#### [Trecho do texto]
━━━

Texto compartilhado do BLOG DO ORLANDO TAMBOSI, 6 de
setembro de 2020
Moro: "Bolsonaro deveria honrar as promessas de
campanha".
O ex-ministro afirma que o desmonte da Lava-Jato prejudica o
combate à corrupção, compromisso do atual presidente para vencer as eleições de
2018. Diz que sua candidatura em 2022 é especulação e espera nomes fora da
disputa polarizada entre Lula e o candidato à reeleição. Entrevista ao Correio
Braziliense:
Sergio Moro não se surpreende com os ataques à Lava-Jato.
Considera uma reação esperada o sistema político se voltar contra operações de
enfrentamento à corrupção, a fim de restabelecer a lei da impunidade. Ele cita
como exemplo a Operação Mãos Limpas, na Itália, defendida e depois golpeada
pelo governo de Silvio Berlusconi, político populista que caiu em descrédito
após ser associado a ilícitos. Moro considera Lava-Jato a maior operação
anticorrupção efetuada no país, e por essa única razão, deveria ser mantida.

━━━

#### [Dados fornecidos]
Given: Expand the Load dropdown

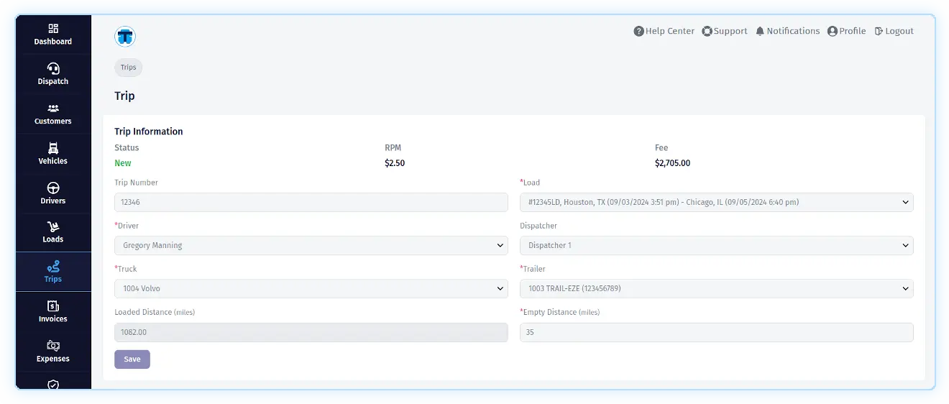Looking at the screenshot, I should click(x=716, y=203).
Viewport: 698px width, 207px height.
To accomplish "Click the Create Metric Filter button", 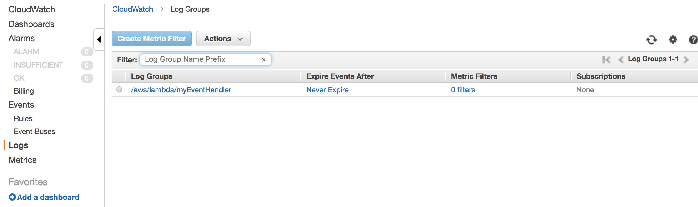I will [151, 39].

━━━

#### [Problema 1]
Segundo o texto sobre Sergio Moro, qual operação italiana ele cita como exemplo?
#### [Problema 2]
Prossiga o texto sobre Sergio Moro a partir do ponto em que ele termina.
O material não tem relação com o texto sobre Sergio Moro.

#### [Resultado do exercício 1]
A Operação Mãos Limpas.

#### [Resultado do exercício 2]
Representa um marco no Brasil porque mostrou que é possível modificar a
realidade política nacional. Ele já vê avanços éticos no setor privado, mas não
observa a mesma transformação no meio político. Nesse sentido, Moro afirma que
o governo Jair Bolsonaro abandonou a agenda anticorrupção, deixando de lado
questões importantes como a prisão de um condenado em segunda instância.
Alvo de frequentes ataques da classe política e de
integrantes do Judiciário, Moro diz estar acostumado a ouvir críticas. Lamenta
e repudia ataques pessoais, mas não pretende rebater no mesmo nível. “Não fiz e
não pretendo fazer críticas pessoais ao presidente ou aos seus filhos”. Ele
também demonstra altivez em relação às calúnias veiculadas nas redes sociais.
“Tenho conhecimento de muitas fake news distribuídas a meu respeito, o que é
lamentável. Não posso afirmar de onde vêm. Eu, particularmente, só trabalho com
a verdade e penso ser este o primeiro dever de qualquer pessoa pública.” Em
meio à polarização que insiste em se manter no país, Moro entende que o Brasil
é maior do que uma querela entre partidários de Bolsonaro ou de Lula. “O mundo
não se resume a esses dois grupos. O Brasil é grande, diversificado e conta com
muitas pessoas qualificadas.”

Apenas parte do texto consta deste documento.